• **EXERCISE OBJECTIVE**
Render the entries from the line containing "mid [306, 310]" through the line containing "pyautogui.click(x=656, y=657)", both ends included, as a JSON list of strings with one string per line and blank lines omitted.

• **DATASET**

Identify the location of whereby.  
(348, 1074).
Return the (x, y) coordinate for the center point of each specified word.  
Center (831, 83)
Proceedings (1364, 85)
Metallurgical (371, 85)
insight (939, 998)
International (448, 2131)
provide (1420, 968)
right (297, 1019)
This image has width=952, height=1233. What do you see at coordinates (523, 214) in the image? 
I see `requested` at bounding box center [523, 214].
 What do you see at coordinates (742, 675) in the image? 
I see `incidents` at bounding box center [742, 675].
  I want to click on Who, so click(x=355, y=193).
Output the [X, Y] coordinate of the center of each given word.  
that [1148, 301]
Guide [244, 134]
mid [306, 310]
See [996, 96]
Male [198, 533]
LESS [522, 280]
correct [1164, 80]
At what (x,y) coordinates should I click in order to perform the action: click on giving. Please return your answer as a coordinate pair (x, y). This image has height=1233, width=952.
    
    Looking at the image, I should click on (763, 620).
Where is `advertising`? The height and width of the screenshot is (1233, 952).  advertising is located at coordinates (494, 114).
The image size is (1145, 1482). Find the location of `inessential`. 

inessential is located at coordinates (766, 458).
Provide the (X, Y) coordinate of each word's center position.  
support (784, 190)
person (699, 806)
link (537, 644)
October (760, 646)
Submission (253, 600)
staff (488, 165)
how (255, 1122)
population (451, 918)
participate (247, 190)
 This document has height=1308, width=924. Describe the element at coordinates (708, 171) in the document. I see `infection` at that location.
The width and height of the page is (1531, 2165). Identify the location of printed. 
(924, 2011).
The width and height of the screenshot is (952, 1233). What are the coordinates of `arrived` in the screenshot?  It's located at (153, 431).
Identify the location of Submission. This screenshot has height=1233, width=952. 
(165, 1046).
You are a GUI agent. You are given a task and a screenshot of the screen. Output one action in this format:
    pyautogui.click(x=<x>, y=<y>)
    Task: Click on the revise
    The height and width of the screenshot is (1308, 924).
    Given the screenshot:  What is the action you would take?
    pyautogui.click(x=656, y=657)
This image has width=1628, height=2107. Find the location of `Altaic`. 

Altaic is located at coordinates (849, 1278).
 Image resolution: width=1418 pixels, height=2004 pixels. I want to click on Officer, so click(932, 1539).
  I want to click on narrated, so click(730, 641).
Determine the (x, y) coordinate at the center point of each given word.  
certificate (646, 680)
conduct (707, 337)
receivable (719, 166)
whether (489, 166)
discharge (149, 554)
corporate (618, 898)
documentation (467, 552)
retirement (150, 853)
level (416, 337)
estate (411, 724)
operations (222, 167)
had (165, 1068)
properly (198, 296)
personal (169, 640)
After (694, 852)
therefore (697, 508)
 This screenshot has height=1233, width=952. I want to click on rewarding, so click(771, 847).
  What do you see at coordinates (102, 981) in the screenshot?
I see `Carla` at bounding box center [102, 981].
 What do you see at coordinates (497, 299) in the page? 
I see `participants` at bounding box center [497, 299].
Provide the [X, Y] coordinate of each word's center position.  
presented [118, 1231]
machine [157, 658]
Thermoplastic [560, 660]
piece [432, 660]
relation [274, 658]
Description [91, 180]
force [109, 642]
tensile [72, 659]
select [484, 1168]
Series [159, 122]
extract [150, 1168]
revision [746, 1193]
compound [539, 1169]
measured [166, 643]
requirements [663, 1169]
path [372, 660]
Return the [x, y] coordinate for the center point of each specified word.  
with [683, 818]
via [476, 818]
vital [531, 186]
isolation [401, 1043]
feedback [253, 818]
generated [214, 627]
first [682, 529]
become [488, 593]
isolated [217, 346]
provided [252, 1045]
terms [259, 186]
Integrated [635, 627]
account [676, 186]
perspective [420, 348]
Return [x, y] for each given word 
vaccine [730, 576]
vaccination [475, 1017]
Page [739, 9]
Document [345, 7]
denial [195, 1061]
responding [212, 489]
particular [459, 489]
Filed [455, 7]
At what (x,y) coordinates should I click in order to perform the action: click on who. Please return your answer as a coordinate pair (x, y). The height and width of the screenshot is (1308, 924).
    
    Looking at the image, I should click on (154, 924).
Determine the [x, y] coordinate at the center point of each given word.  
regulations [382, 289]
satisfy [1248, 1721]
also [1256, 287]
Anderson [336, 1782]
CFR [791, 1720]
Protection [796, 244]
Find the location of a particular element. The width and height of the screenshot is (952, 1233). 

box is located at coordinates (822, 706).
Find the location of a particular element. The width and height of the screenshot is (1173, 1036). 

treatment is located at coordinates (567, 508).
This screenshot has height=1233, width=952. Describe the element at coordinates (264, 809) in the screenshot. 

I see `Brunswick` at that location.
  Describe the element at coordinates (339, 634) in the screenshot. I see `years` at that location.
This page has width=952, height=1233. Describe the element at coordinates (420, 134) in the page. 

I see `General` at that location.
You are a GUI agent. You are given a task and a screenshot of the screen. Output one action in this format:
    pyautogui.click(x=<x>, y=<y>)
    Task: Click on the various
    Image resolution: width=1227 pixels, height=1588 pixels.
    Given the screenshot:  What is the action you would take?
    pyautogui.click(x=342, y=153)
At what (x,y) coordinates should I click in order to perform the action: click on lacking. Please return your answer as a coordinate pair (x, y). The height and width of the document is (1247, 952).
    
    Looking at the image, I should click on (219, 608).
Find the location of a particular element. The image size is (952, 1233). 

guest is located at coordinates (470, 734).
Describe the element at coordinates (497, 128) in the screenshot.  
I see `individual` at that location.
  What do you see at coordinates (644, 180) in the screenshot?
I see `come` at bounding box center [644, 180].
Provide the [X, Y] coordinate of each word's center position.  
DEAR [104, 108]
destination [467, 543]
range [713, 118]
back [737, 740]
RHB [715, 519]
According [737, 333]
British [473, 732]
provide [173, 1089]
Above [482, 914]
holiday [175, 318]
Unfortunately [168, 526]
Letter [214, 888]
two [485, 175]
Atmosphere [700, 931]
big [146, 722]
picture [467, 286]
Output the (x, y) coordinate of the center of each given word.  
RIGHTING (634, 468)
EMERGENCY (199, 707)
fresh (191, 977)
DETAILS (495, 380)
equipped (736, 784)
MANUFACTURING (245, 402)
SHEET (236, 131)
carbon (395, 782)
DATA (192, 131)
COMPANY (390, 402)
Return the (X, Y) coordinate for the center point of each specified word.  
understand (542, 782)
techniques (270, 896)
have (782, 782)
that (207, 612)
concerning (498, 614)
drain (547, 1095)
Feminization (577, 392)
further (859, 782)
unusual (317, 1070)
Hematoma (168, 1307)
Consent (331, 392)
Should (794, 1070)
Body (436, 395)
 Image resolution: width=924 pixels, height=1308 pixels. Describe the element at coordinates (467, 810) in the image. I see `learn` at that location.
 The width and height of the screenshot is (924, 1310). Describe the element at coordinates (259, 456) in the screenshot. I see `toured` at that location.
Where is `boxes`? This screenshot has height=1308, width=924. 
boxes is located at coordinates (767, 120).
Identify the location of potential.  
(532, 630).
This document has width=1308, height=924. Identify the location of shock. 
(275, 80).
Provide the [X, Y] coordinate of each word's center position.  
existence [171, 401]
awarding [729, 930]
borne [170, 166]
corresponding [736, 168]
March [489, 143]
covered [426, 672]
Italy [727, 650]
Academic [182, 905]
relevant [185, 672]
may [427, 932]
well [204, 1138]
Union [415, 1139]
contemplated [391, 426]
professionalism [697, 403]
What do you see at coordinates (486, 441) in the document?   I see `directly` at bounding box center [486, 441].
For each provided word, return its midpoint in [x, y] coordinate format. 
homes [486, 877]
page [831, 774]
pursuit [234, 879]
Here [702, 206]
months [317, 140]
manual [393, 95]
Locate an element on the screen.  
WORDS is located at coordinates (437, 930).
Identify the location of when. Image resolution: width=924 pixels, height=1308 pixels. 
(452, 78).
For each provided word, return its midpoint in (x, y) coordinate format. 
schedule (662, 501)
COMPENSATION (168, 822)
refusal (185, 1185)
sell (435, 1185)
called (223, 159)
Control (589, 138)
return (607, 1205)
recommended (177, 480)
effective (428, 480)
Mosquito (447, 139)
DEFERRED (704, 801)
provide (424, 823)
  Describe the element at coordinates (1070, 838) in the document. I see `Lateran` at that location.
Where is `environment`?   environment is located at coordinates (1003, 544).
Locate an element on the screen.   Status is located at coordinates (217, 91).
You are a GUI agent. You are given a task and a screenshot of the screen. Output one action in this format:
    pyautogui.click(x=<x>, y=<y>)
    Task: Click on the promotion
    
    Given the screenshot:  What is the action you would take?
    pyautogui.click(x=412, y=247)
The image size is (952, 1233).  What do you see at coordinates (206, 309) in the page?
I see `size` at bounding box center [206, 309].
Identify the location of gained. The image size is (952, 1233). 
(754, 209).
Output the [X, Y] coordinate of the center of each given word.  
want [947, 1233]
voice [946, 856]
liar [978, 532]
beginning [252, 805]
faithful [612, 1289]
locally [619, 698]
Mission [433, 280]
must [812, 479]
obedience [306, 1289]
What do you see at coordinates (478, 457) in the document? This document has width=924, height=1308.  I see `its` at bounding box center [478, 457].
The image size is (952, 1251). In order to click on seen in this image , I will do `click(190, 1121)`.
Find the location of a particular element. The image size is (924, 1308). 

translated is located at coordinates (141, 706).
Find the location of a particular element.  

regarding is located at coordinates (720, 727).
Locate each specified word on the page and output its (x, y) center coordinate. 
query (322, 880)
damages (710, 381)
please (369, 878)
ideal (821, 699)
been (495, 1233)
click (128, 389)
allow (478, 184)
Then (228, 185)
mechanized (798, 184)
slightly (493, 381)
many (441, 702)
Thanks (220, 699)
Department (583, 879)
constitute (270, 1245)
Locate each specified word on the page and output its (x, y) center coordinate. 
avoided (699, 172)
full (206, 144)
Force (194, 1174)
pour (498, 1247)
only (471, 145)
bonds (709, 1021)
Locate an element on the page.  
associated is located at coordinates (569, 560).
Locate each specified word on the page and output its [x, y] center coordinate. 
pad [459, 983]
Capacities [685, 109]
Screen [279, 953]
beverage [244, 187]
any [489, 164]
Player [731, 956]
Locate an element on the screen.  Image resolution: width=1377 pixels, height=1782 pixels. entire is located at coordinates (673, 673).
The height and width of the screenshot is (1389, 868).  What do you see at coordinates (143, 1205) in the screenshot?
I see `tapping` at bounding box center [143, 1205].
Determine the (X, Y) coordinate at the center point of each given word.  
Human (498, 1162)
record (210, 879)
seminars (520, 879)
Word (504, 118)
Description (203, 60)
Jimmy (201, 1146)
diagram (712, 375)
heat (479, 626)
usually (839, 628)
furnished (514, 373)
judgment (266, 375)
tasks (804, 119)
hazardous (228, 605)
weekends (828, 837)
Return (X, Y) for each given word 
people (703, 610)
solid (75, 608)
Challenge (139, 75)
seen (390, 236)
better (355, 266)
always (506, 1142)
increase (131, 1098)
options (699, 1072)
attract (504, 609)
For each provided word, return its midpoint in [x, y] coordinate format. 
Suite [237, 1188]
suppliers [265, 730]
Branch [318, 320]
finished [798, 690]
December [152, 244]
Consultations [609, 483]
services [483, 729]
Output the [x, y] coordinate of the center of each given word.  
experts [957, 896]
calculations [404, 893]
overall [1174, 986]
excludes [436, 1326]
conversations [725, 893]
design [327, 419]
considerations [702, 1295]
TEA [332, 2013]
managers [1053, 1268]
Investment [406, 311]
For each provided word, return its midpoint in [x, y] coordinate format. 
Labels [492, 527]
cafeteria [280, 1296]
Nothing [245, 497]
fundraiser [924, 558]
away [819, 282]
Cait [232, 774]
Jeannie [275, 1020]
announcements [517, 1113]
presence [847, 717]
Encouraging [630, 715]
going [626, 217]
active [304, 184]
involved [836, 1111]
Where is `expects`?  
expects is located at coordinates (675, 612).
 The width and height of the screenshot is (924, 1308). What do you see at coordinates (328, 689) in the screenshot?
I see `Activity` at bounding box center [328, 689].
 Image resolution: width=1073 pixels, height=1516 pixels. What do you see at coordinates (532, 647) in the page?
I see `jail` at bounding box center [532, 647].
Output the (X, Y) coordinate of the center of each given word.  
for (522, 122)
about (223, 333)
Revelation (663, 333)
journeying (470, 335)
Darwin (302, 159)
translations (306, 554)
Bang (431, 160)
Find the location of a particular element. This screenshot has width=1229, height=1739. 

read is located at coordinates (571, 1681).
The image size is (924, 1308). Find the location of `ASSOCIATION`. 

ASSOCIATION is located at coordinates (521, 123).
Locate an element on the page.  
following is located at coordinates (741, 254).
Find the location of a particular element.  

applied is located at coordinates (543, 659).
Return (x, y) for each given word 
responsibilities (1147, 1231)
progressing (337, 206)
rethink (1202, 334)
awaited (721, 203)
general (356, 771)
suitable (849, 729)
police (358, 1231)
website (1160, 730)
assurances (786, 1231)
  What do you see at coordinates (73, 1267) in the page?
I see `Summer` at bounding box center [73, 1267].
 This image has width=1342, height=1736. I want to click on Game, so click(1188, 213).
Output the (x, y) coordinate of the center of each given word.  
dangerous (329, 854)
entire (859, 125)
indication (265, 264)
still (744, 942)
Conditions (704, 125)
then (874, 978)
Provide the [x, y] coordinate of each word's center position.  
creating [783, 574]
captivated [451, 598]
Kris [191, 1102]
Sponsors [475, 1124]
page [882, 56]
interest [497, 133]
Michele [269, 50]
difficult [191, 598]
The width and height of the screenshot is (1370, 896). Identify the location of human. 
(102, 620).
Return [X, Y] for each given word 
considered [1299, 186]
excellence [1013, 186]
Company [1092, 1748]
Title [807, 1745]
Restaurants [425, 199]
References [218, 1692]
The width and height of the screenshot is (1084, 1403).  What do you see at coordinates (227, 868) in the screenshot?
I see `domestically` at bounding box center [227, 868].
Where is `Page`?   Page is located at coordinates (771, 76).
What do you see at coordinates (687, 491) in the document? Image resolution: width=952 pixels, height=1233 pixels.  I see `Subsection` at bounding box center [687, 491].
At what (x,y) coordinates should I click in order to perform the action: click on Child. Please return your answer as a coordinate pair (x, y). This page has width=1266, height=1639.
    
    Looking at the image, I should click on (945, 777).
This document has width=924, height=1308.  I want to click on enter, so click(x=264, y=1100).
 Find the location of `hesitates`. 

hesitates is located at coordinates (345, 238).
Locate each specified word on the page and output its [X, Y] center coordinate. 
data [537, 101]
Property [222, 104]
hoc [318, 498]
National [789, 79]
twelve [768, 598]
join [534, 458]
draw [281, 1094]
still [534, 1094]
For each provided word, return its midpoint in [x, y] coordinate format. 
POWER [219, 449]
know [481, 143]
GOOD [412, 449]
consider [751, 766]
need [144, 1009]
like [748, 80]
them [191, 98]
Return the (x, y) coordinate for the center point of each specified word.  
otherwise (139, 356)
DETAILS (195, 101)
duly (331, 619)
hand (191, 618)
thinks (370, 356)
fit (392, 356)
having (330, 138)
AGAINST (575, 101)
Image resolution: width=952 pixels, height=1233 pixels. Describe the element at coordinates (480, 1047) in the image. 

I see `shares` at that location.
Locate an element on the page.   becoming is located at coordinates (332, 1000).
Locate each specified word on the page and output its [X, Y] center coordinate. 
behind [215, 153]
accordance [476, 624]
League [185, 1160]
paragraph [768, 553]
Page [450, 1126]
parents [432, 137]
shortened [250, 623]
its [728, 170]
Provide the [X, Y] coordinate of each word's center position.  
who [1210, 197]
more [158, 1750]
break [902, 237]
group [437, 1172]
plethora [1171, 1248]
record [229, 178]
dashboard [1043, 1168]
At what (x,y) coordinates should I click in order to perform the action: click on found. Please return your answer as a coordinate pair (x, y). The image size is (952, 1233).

• **SOLUTION BELOW**
[
  "mid [306, 310]",
  "See [996, 96]",
  "Male [198, 533]",
  "LESS [522, 280]",
  "correct [1164, 80]",
  "At what (x,y) coordinates should I click in order to perform the action: click on giving. Please return your answer as a coordinate pair (x, y). This image has height=1233, width=952.",
  "    Looking at the image, I should click on (763, 620).",
  "Where is `advertising`? The height and width of the screenshot is (1233, 952).  advertising is located at coordinates (494, 114).",
  "The image size is (1145, 1482). Find the location of `inessential`. ",
  "inessential is located at coordinates (766, 458).",
  "Provide the (X, Y) coordinate of each word's center position.  ",
  "support (784, 190)",
  "person (699, 806)",
  "link (537, 644)",
  "October (760, 646)",
  "Submission (253, 600)",
  "staff (488, 165)",
  "how (255, 1122)",
  "population (451, 918)",
  "participate (247, 190)",
  " This document has height=1308, width=924. Describe the element at coordinates (708, 171) in the document. I see `infection` at that location.",
  "The width and height of the page is (1531, 2165). Identify the location of printed. ",
  "(924, 2011).",
  "The width and height of the screenshot is (952, 1233). What are the coordinates of `arrived` in the screenshot?  It's located at (153, 431).",
  "Identify the location of Submission. This screenshot has height=1233, width=952. ",
  "(165, 1046).",
  "You are a GUI agent. You are given a task and a screenshot of the screen. Output one action in this format:",
  "    pyautogui.click(x=<x>, y=<y>)",
  "    Task: Click on the revise",
  "    The height and width of the screenshot is (1308, 924).",
  "    Given the screenshot:  What is the action you would take?",
  "    pyautogui.click(x=656, y=657)"
]